Copy out the following lines word for word, without altering anything.

[PROVIDED RECORDS]

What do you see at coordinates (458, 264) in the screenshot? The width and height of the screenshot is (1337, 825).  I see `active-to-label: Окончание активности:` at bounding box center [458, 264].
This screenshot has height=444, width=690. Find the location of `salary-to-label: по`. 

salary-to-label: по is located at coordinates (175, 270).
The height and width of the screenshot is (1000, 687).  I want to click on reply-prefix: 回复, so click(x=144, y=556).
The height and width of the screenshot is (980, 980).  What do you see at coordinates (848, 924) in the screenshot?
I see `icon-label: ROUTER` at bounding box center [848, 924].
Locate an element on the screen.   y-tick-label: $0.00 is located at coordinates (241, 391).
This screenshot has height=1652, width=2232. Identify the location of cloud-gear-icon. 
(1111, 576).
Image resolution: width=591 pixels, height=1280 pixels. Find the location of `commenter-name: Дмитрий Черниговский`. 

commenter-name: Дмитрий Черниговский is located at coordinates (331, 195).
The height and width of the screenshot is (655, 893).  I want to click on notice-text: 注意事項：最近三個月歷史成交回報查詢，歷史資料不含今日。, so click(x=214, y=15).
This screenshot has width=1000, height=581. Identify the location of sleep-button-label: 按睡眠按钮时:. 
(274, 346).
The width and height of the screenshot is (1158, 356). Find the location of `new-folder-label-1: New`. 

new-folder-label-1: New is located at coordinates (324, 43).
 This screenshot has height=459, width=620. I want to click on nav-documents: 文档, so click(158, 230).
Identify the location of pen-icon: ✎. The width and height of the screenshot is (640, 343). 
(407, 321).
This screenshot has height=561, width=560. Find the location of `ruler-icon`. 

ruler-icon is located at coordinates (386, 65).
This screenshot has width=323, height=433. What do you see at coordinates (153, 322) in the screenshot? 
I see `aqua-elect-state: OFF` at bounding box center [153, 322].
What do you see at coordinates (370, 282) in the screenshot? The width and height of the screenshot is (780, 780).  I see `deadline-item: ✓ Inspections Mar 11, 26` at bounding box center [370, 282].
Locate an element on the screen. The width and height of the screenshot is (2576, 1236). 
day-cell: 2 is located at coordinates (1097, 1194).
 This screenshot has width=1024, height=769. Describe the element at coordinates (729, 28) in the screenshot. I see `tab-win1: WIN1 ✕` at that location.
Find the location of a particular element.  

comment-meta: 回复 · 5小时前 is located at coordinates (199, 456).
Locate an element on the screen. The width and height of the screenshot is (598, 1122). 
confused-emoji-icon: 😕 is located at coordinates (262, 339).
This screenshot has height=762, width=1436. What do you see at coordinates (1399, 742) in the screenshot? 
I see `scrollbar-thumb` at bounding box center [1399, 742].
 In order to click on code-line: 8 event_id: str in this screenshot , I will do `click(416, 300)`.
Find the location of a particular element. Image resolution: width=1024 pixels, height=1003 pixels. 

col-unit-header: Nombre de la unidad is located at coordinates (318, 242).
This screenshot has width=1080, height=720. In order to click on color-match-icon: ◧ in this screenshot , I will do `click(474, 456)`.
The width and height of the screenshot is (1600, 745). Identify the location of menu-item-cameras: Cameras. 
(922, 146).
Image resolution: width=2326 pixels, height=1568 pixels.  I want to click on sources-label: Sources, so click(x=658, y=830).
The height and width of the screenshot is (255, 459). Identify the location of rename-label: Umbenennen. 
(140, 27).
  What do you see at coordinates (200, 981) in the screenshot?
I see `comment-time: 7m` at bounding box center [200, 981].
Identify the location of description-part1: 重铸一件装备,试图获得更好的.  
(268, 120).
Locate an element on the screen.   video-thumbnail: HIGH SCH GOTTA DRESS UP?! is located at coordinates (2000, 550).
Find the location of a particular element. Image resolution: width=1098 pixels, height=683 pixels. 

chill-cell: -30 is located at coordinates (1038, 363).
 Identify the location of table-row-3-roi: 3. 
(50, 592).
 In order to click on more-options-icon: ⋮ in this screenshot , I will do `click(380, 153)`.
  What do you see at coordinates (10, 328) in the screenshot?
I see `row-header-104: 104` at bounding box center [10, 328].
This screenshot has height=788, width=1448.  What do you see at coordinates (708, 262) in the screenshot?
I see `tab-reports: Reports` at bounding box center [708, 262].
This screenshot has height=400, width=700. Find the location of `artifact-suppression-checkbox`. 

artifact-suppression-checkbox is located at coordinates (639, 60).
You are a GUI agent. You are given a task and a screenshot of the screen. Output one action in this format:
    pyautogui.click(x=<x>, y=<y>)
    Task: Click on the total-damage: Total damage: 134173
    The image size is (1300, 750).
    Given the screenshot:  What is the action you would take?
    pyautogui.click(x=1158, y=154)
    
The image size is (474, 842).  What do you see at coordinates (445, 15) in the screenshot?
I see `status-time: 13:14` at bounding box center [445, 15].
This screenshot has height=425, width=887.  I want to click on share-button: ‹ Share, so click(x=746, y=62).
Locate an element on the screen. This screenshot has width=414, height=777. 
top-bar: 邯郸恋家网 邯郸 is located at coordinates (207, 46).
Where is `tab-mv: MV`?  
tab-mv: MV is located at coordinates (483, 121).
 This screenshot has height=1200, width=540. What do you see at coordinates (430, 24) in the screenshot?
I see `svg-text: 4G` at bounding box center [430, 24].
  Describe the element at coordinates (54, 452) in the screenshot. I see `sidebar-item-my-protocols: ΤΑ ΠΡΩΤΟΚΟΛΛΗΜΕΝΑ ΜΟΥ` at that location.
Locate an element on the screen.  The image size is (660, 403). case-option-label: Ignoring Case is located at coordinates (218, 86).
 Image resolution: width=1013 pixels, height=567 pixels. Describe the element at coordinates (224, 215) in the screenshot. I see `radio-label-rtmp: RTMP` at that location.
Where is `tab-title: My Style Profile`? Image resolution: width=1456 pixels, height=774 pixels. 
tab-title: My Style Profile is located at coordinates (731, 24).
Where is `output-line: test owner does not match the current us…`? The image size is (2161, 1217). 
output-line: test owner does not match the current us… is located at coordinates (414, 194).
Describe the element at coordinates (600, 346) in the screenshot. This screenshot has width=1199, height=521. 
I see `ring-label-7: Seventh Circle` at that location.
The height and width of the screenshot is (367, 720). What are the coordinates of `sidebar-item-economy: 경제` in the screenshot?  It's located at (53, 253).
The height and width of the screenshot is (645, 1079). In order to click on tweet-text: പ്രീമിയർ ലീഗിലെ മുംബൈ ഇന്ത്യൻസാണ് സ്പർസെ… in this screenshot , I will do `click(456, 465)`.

[/PROVIDED RECORDS]

◆ **RESULT OF THIS TASK**
What do you see at coordinates (458, 264) in the screenshot? The width and height of the screenshot is (1337, 825).  I see `active-to-label: Окончание активности:` at bounding box center [458, 264].
This screenshot has height=444, width=690. Find the location of `salary-to-label: по`. 

salary-to-label: по is located at coordinates (175, 270).
The height and width of the screenshot is (1000, 687).  I want to click on reply-prefix: 回复, so click(x=144, y=556).
The height and width of the screenshot is (980, 980).  What do you see at coordinates (848, 924) in the screenshot?
I see `icon-label: ROUTER` at bounding box center [848, 924].
Locate an element on the screen.   y-tick-label: $0.00 is located at coordinates (241, 391).
This screenshot has height=1652, width=2232. Identify the location of cloud-gear-icon. 
(1111, 576).
Image resolution: width=591 pixels, height=1280 pixels. Find the location of `commenter-name: Дмитрий Черниговский`. 

commenter-name: Дмитрий Черниговский is located at coordinates (331, 195).
The height and width of the screenshot is (655, 893).  I want to click on notice-text: 注意事項：最近三個月歷史成交回報查詢，歷史資料不含今日。, so click(x=214, y=15).
This screenshot has width=1000, height=581. Identify the location of sleep-button-label: 按睡眠按钮时:. 
(274, 346).
The width and height of the screenshot is (1158, 356). Find the location of `new-folder-label-1: New`. 

new-folder-label-1: New is located at coordinates (324, 43).
 This screenshot has height=459, width=620. I want to click on nav-documents: 文档, so click(158, 230).
Identify the location of pen-icon: ✎. The width and height of the screenshot is (640, 343). 
(407, 321).
This screenshot has height=561, width=560. Find the location of `ruler-icon`. 

ruler-icon is located at coordinates (386, 65).
This screenshot has width=323, height=433. What do you see at coordinates (153, 322) in the screenshot? 
I see `aqua-elect-state: OFF` at bounding box center [153, 322].
What do you see at coordinates (370, 282) in the screenshot? The width and height of the screenshot is (780, 780).  I see `deadline-item: ✓ Inspections Mar 11, 26` at bounding box center [370, 282].
Locate an element on the screen. The width and height of the screenshot is (2576, 1236). 
day-cell: 2 is located at coordinates (1097, 1194).
 This screenshot has width=1024, height=769. Describe the element at coordinates (729, 28) in the screenshot. I see `tab-win1: WIN1 ✕` at that location.
Find the location of a particular element.  

comment-meta: 回复 · 5小时前 is located at coordinates (199, 456).
Locate an element on the screen. The width and height of the screenshot is (598, 1122). 
confused-emoji-icon: 😕 is located at coordinates (262, 339).
This screenshot has height=762, width=1436. What do you see at coordinates (1399, 742) in the screenshot? 
I see `scrollbar-thumb` at bounding box center [1399, 742].
 In order to click on code-line: 8 event_id: str in this screenshot , I will do `click(416, 300)`.
Find the location of a particular element. Image resolution: width=1024 pixels, height=1003 pixels. 

col-unit-header: Nombre de la unidad is located at coordinates (318, 242).
This screenshot has width=1080, height=720. In order to click on color-match-icon: ◧ in this screenshot , I will do `click(474, 456)`.
The width and height of the screenshot is (1600, 745). Identify the location of menu-item-cameras: Cameras. 
(922, 146).
Image resolution: width=2326 pixels, height=1568 pixels.  I want to click on sources-label: Sources, so click(x=658, y=830).
The height and width of the screenshot is (255, 459). Identify the location of rename-label: Umbenennen. 
(140, 27).
  What do you see at coordinates (200, 981) in the screenshot?
I see `comment-time: 7m` at bounding box center [200, 981].
Identify the location of description-part1: 重铸一件装备,试图获得更好的.  
(268, 120).
Locate an element on the screen.   video-thumbnail: HIGH SCH GOTTA DRESS UP?! is located at coordinates (2000, 550).
Find the location of a particular element. Image resolution: width=1098 pixels, height=683 pixels. 

chill-cell: -30 is located at coordinates (1038, 363).
 Identify the location of table-row-3-roi: 3. 
(50, 592).
 In order to click on more-options-icon: ⋮ in this screenshot , I will do `click(380, 153)`.
  What do you see at coordinates (10, 328) in the screenshot?
I see `row-header-104: 104` at bounding box center [10, 328].
This screenshot has height=788, width=1448.  What do you see at coordinates (708, 262) in the screenshot?
I see `tab-reports: Reports` at bounding box center [708, 262].
This screenshot has height=400, width=700. Find the location of `artifact-suppression-checkbox`. 

artifact-suppression-checkbox is located at coordinates (639, 60).
You are a GUI agent. You are given a task and a screenshot of the screen. Output one action in this format:
    pyautogui.click(x=<x>, y=<y>)
    Task: Click on the total-damage: Total damage: 134173
    The image size is (1300, 750).
    Given the screenshot:  What is the action you would take?
    pyautogui.click(x=1158, y=154)
    
The image size is (474, 842).  What do you see at coordinates (445, 15) in the screenshot?
I see `status-time: 13:14` at bounding box center [445, 15].
This screenshot has height=425, width=887.  I want to click on share-button: ‹ Share, so click(x=746, y=62).
Locate an element on the screen. This screenshot has width=414, height=777. 
top-bar: 邯郸恋家网 邯郸 is located at coordinates (207, 46).
Where is `tab-mv: MV`?  
tab-mv: MV is located at coordinates (483, 121).
 This screenshot has height=1200, width=540. What do you see at coordinates (430, 24) in the screenshot?
I see `svg-text: 4G` at bounding box center [430, 24].
  Describe the element at coordinates (54, 452) in the screenshot. I see `sidebar-item-my-protocols: ΤΑ ΠΡΩΤΟΚΟΛΛΗΜΕΝΑ ΜΟΥ` at that location.
Locate an element on the screen.  The image size is (660, 403). case-option-label: Ignoring Case is located at coordinates (218, 86).
 Image resolution: width=1013 pixels, height=567 pixels. Describe the element at coordinates (224, 215) in the screenshot. I see `radio-label-rtmp: RTMP` at that location.
Where is `tab-title: My Style Profile`? Image resolution: width=1456 pixels, height=774 pixels. 
tab-title: My Style Profile is located at coordinates (731, 24).
Where is `output-line: test owner does not match the current us…`? The image size is (2161, 1217). 
output-line: test owner does not match the current us… is located at coordinates (414, 194).
Describe the element at coordinates (600, 346) in the screenshot. This screenshot has width=1199, height=521. 
I see `ring-label-7: Seventh Circle` at that location.
The height and width of the screenshot is (367, 720). What are the coordinates of `sidebar-item-economy: 경제` in the screenshot?  It's located at (53, 253).
The height and width of the screenshot is (645, 1079). In order to click on tweet-text: പ്രീമിയർ ലീഗിലെ മുംബൈ ഇന്ത്യൻസാണ് സ്പർസെ… in this screenshot , I will do `click(456, 465)`.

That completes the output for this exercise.